Next stop in short fiction month is The Cost to Be Wise by Maureen F. McHugh, another author whose work I'm unfamiliar with. She is probably best known for her novel China Mountain Zhang (1992), which won her a Tiptree, Locus, Hugo and Nebula Award. In the years since, McHugh has not been terribly prolific. Four novels and two collections have appeared to date. Her short fiction is well represented on the Hugo and Nebula shortlist however. Apparently McHugh chooses the quality over quantity approach. This particular novella appeared in 1996 and shows up on both the Hugo and Nebula shortlists.
In the Sckarline colony, they believe only appropriate technology should be employed. Nothing that is not sustainable or cannot be replaced from local materials is used in their everyday life. One day, off-worlder anthropologists come visit the colony. For Janna, one of the few colonists to speak any English, it is a break from the monotony of her life . When a local clan shows up in search of booze, things get quickly out of control. The price for their way of life turns out the be very steep indeed.

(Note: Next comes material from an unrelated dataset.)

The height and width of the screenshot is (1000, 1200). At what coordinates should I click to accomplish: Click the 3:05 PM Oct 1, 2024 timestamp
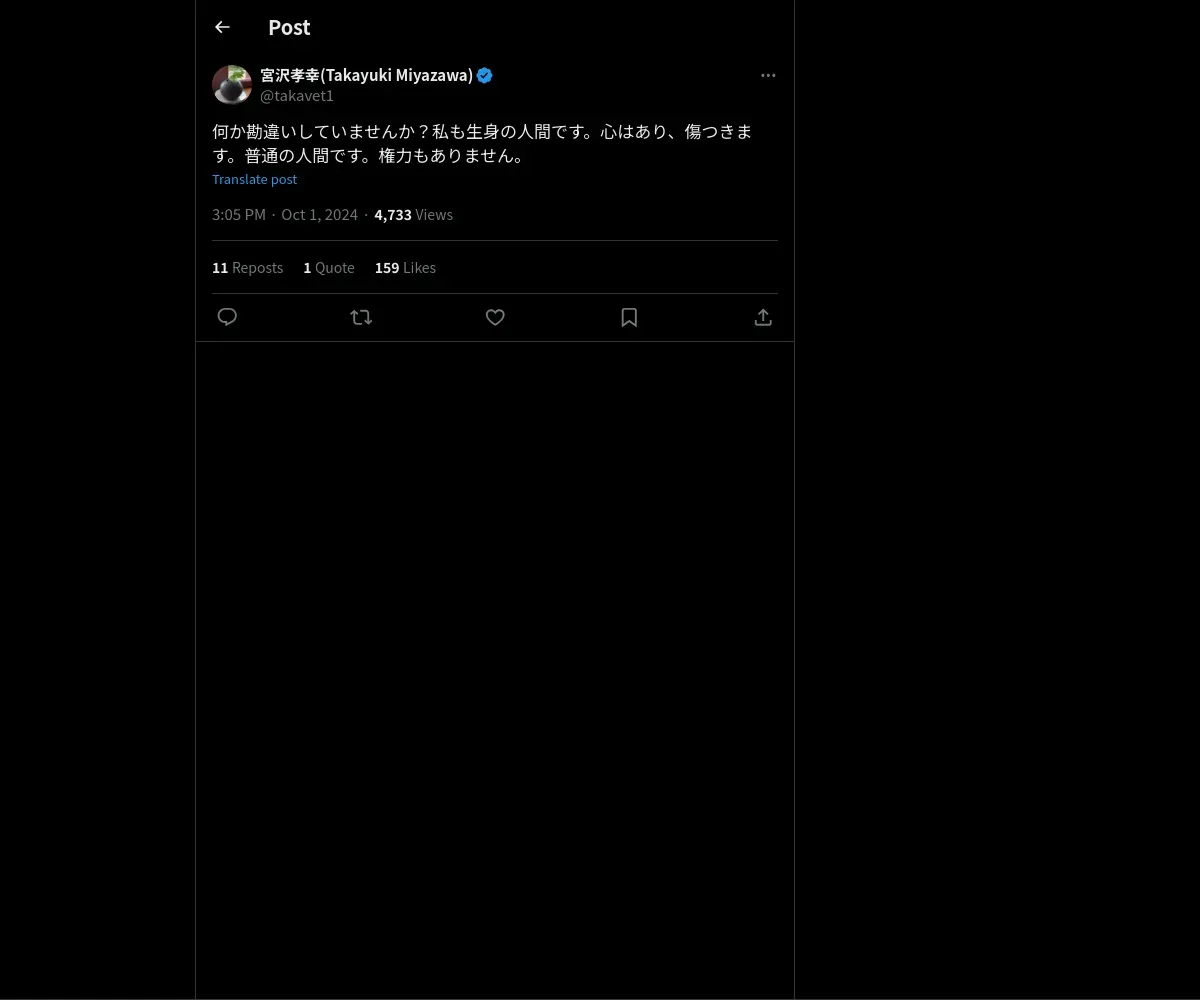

I'm not entirely sure what to make of this story. It is a well written tale to be sure. There is a fine bit of worldbuilding in it for example. We are introduced to the colony through the eyes of Janna, who is well aware of the outside world but has never actually seen it. To her the colony is home. McHugh doesn't use her to spoon feed the reader the details of their life. What details we need come through the questions of the visitors and a bit of reading between the lines. That aspect of the novella was handled very deftly.
Janna is a bit of a sullen girl. She has a poor relationship with her mother and is clearly not satisfied with her life. The outsiders fascinate her in a way. They show her glimpses of what life could be without their reliance on only appropriate technology. The generational conflict and Janna's hopes and wishes for the future are not really developed in the story however.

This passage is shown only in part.